I think it was about this time of year, five years gone now, that I sat with Dr. Krakowka in his backyard in Columbus Ohio. Over a beer or two, and the course of an evening, we talked about pathology, and philosophy, and life in general. I don’t remember all of our conversation, but I remember him insisting that I should read a certain book, one I had never heard of, Zen and The Art of Motorcycle Maintenance.
There was an abundance of reading material during that time in veterinary school, so I was in no rush to add yet another title to the laundry list of things I ought to read.
Several months later, while collecting my cap and tassel from the University bookstore, I saw the very same book Dr. K had spoke of. I had a few extra dollars left on my school account (useful for paying for printing, but I wouldn’t need much more of that as I was graduating) so I purchased the text.
I at first found it to be rather boring, so I only read a couple chapters and gave up. But because Dr. K had spoken so highly of it, I opened it again and engaged with it.
It seemed disjointed to me, like it lacked direction, because that is precisely the plight of the protagonist. He is lost. He is tired. He isn’t sure whether he can connect to the world around him anymore. Fragmented memories haunt him and he often sees the “ghost” of who he used to be.
It’s been one decade since I first went to The University of Idaho. Ten years can seem like a very short time, but at this point in my life – setting off for the north was nearly a third of my entire life-experience ago, and I’m no longer the same person.
In the last couple years, I’ve had a few of these ghostly experiences. It always happened after some particularly strong memory was triggered. I experienced a wave of emotions, the very same emotions that were with me years ago during the formation of that memory. What made the experience strange, was becoming aware of how much I have changed since then. Not in an overbearing way, but just seeing that the choices Daniel made then, are not always the same choices I would make now, and by extrapolation – everyone else in those memories has also gone extraordinary change in the same time.

**Data records**
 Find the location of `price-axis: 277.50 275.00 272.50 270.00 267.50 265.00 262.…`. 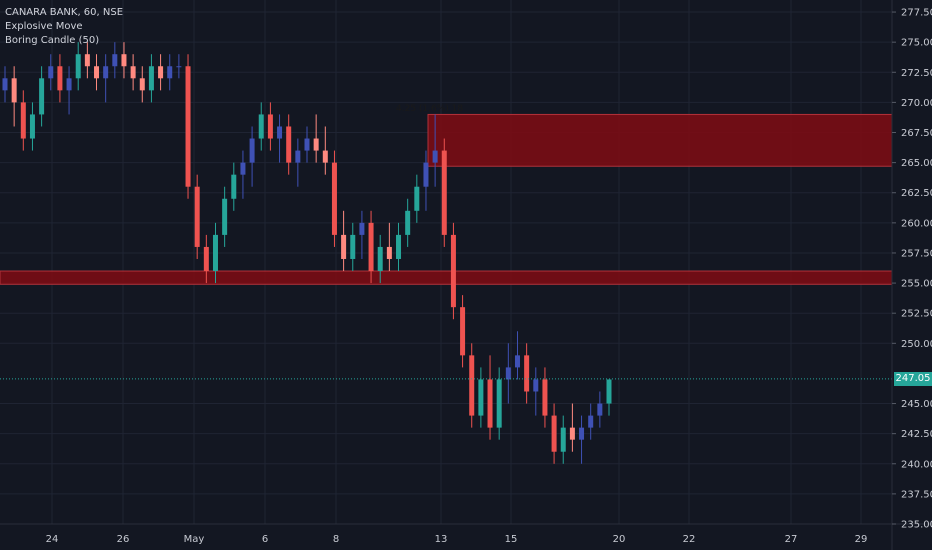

--

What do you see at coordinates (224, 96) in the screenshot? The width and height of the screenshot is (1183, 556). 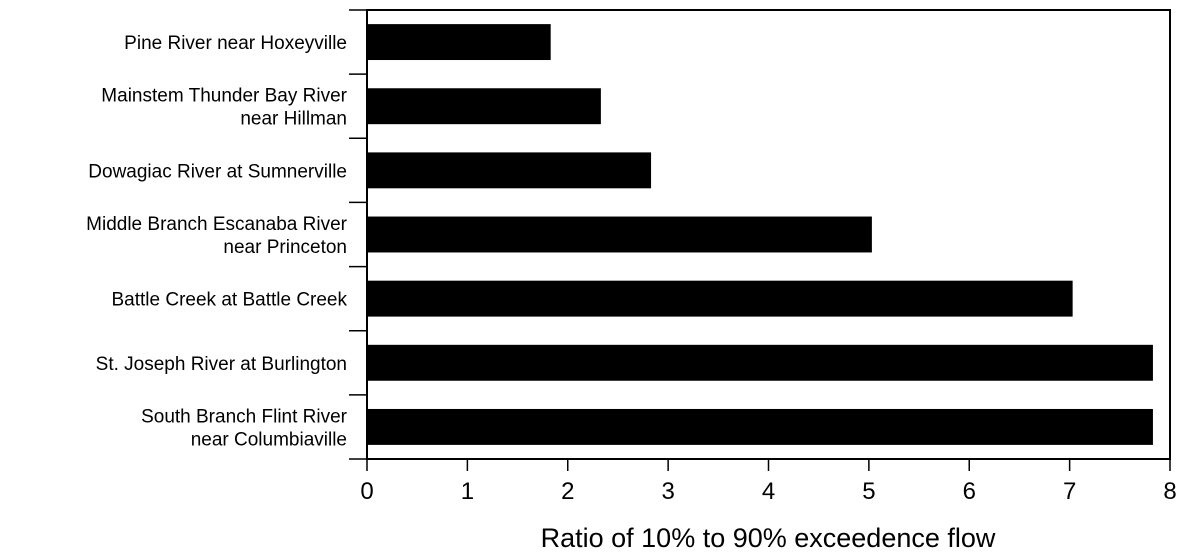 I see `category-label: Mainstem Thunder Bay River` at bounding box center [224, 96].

**Problem set**
1. From the essay on Zen and the Art of Motorcycle Maintenance, extract the passage starting with "Several months later, while" and going on through "engaged with it.".
2. In the essay on Zen and the Art of Motorcycle Maintenance, where did the writer buy the book?
3. Carry on the essay on Zen and the Art of Motorcycle Maintenance, picking up after its last sentence.
The rows have nothing to do with the essay on Zen and the Art of Motorcycle Maintenance.

**Task-by-task answers**
1.
Several months later, while collecting my cap and tassel from the University bookstore, I saw the very same book Dr. K had spoke of. I had a few extra dollars left on my school account (useful for paying for printing, but I wouldn’t need much more of that as I was graduating) so I purchased the text.
I at first found it to be rather boring, so I only read a couple chapters and gave up. But because Dr. K had spoken so highly of it, I opened it again and engaged with it.

2. At the University bookstore.

3.
Will I even remember writing this in another ten years? What will I think then of how I choose to interact, or not, with my son Ivan, who not able to do much of anything right now at only 2 months old. What about my eldest Katarina, turning 2 years old in just a couple weeks and full of joyful fire? How will today’s choices carry through the next short decade, during which we will all change again?
Zen and the Art of Motorcycle Maintenance waa a book that was part of my young life too. It is evident that the author had experiences in his soul that resonated with most of us, at one time or another. He found something “true”, I would say., a valid, and valuable, nugget for life “under the sun”. However,, once one discovers, the TRUTH which ( or rather Who) underlies it all, the perspective is forever changed, in fact, corrected. It may seen smug to say that, but it’s a fact that will stubbornly remain beyond us all. He (The Truth) is the real “quality” of life.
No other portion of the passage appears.